From 1889 to 1891, Dickerson was Receiver of the Norfolk Southern Railway, until its reorganization in 1891 when he began serving as its president from 1891 to 1899. He also served as a director of the Long Island Loan & Trust Company.
In 1890, Dickerman left his firm when he was elected to succeed William L. Bull as president of the New York Stock Exchange. He served as president of the Exchange from 1890 to 1892, after which Frank K. Sturgis became president and he was again elected a Governor of the Exchange. In 1892, Dickerman returned to the firm and three years later, his co-founder William Dominick died of typhoid fever in 1895. In 1899, William C. Sheldon & Co. and Dickerman's firm provided financing for an iron and steel corporate combine called Republic Iron & Steel Company, which absorbed the Springfield Iron Company run by John Whitfield Bunn, brother of Dickerman's Springfield mentor. Both brothers had been personal friends of Abraham Lincoln.[3] Dickerman retired from active business life in 1909.
He also served as president of the New York Zoological Society, where he served on the board of managers for fifteen years and was a member of the Executive Committee. He was also a member of the Metropolitan Club, the Union Club, the Century Association, and the Brook and Riding Clubs.
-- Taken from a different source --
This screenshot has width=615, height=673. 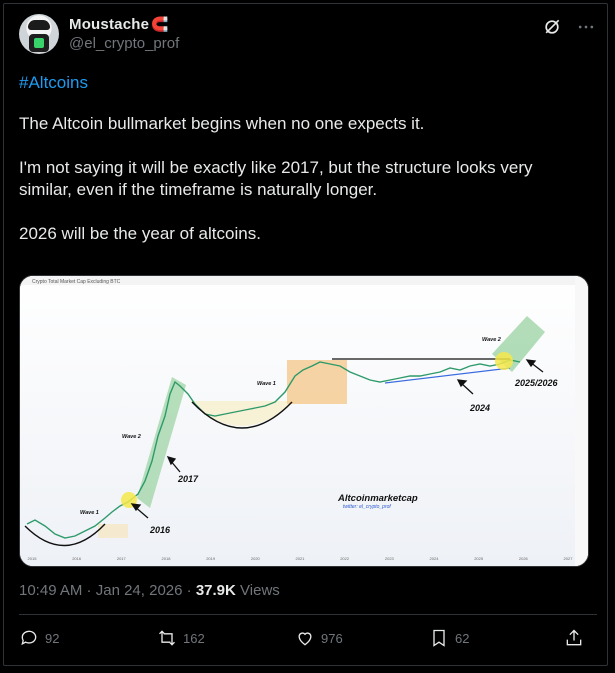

On February 18, 1869, Dickerman was married to Martha Elizabeth Swift (1847–1908), a daughter of Samuel Swift and Mary (née Phelps) Swift of Brooklyn. Together, they were the parents of:[2]
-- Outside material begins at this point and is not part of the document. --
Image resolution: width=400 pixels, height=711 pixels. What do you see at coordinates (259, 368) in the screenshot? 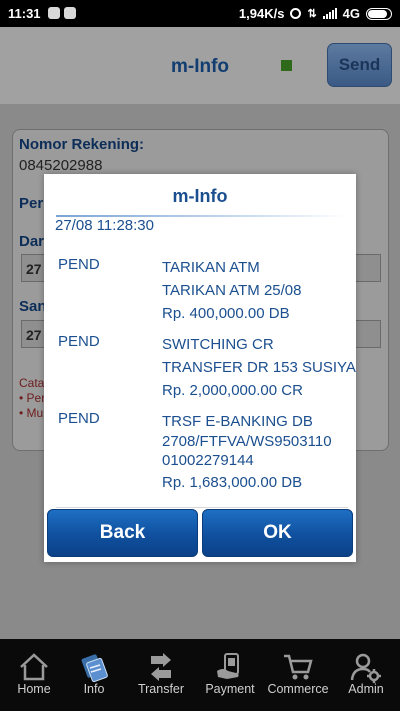
I see `transaction-detail: TRANSFER DR 153 SUSIYA` at bounding box center [259, 368].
After the death of his first wife, he remarried to Florence Elaine Calkin at the Grace Church chantry on April 12, 1917.[4] Florence was a daughter of Freeman Brant Calkin of Yonkers, and according to their New York Times wedding announcement, "Dickerman is many years the senior of his wife."[4] Together, Watson and Florence were the parents of:
After his retirement in 1909, he devoted his time to breeding "trotting horses and Guernsey cattle" at Hillandale Farm,[8] his country place on Weaver Street, Quaker Ridge in Scarsdale, New York.[9] He first bought the property in 1884 and over the years, added to it until it reached nearly 500 acres in Mamaroneck and New Rochelle.
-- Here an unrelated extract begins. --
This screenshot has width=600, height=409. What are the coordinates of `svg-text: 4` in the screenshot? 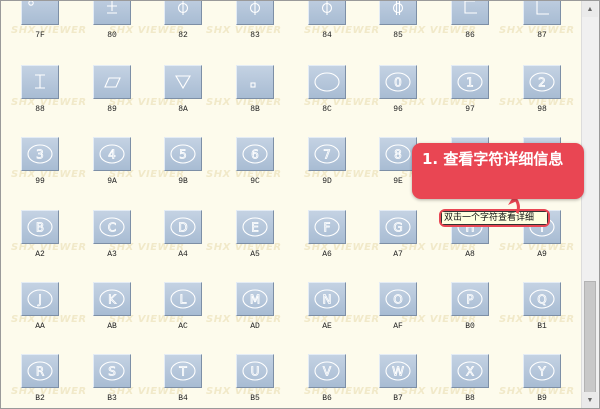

Dickerman died at 998 Fifth Avenue, his home on Manhattan's Upper East Side (an Italian Renaissance Palazzo-style luxury cooperative building designed by McKim, Mead & White and built by James T. Lee),[10] on April 5, 1923.[11] His funeral was held at Grace Episcopal Church in New York. After leaving $20,000 each to the New York Zoological Society and the Home for Incurables, the remainder of his roughly $5,000,000 estate was left to his widow and surviving son.[12] The inheritance tax was $274,153, "the largest inheritance tax levied upon a Westchester estate in many months."[13] Two codicils revoked bequests made totaling more than $500,000 to relatives and charity.[14] His son died in 1955 and his widow died in 1963.[15]